++++ DATA TO PROCESS ++++

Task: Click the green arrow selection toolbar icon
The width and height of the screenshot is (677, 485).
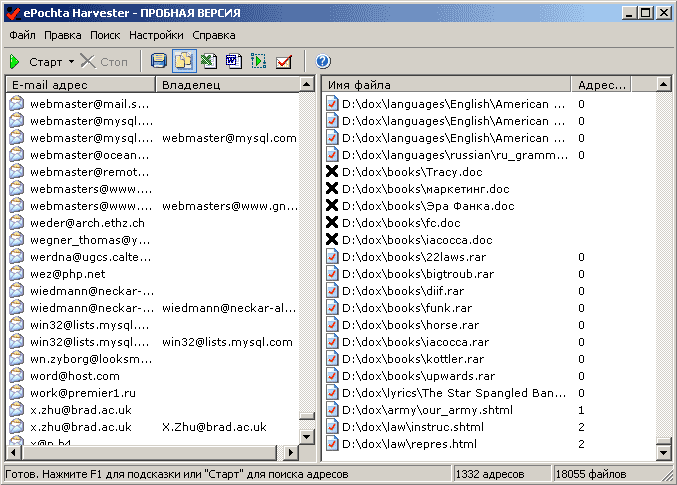Action: (259, 61)
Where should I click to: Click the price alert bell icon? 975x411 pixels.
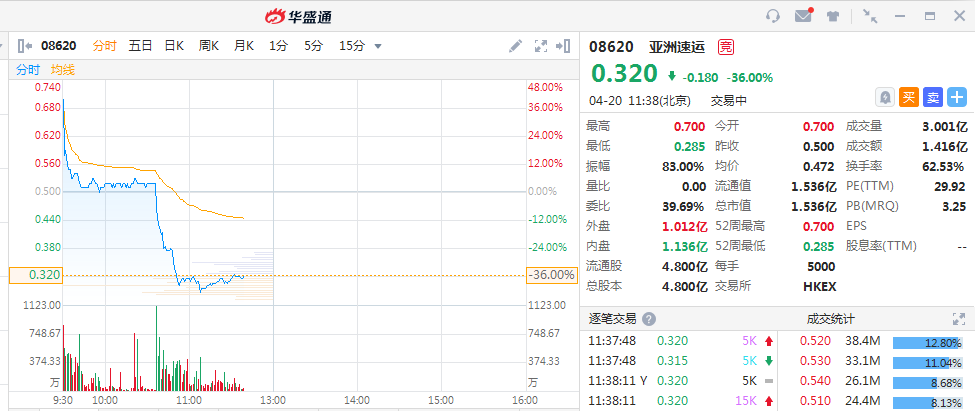point(885,97)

++++

Rewrite the data above with "icon" replaced by "button" wherever it occurs, keeping everything else the same and leaving out the pictures.

Task: Click the green arrow selection toolbar button
The width and height of the screenshot is (677, 485).
Action: (259, 61)
Where should I click to: Click the price alert bell button? 975x411 pixels.
point(885,97)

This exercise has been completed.